La valeur des surplus dépasse, par ailleurs, la modicité de leurs prix. Pratique par nature, le matériel militaire est aussi bien souvent portatif (la pelle « américaine »), démontable (lits « de camp » et tentes), commode (la vareuse et le pantalon à poches multiples), solide et rustique (la jeep). Outre la question des passeurs dans l’emploi de ces objets (anciens combattants ou non), on peut observer des reconversions inattendues : jeeps en régions de montagnes, DC3 desservant encore l’Amérique andine ou véhicules amphibies (type DUKW) employés dans l’ostréiculture ou la conchyliculture pendant longtemps.

Il existe en outre une véritable économie, souvent cyclique, du vintage. Blousons d’ « aviateurs » (allant de la veste de mouton aux bombers en passant par les copies des blousons réglementaires français), lunettes « de pilotes » (les Ray ban au premier chef), vestes de quart, chèches, rangers et pataugas etc. sont une chose … Une autre, beaucoup plus intéressante est celle des arts décoratifs de guerre. Cannes et pipes sculptées, chemises d’obus martelées et transformées en pots de fleur (comme il s’en vend à Sarajevo), zinc ou aluminium reconvertis en couverts, voire fragments de barbelés émoussés disent l’ennui mais aussi le besoin de conjurer la guerre. Enfin, l’ironie monumentale de certains sites ne laisse pas indifférent.

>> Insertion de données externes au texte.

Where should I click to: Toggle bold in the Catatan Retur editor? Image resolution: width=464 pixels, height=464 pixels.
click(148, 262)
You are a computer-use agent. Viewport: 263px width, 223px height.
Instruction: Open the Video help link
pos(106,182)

Comment fait-on « collection » d’objets de guerre ? Considérée comme mineure, voire nauséabonde, la militaria n'a pas de vrai statut historique. « Passion futile », la collection militaire signale souvent de placides frustrés d’héroïsme et quelques « fana-mili » parfois inquiétants. Elle suscite néanmoins un important marché qu’alimentent antiquaires, armuriers, bourses aux armes, éditions et presses spécialisées…. Cette économie seconde de l’artefact intéresse autant sociologues, anthropologues, qu’historiens d'art, mais aussi marchands. Collectionneurs, experts, organisateurs d’événements font en effet la mode. En témoigne le goût récent pour les plaques, bracelets ou pendentifs d’identité militaires, avec numéros matricule qui peuvent atteindre des prix considérables.

La démarche cumulative conduisant à la collection est tout aussi intéressante. Au-delà de l’élément déclencheur (héritage, hasard, rencontres…) se trouve souvent un objet-fondateur (livret militaire, médailles …) annonçant un intérêt pour des pièces plus consistantes (sabre, fusil, munitions…). La plus ou moins grande proximité et familiarité avec les sites de batailles, de même qu’un enracinement culturel familial déterminent sans doute des vocations. Justement, qu’est-ce qui « fait collection » ? Si l’acquéreur raffiné (et fortuné) d’un sabre « à la mamelouk » complétant son décor Empire et le quêteur narcissique d’objets disparates et parfois illicites évoluent sur deux planètes, une approche de l’intérieur permettrait sans doute de pondérer le jugement. Thématiques, hiérarchies et systèmes de valeurs, à la fois matérielles et symboliques, demandent à être compris.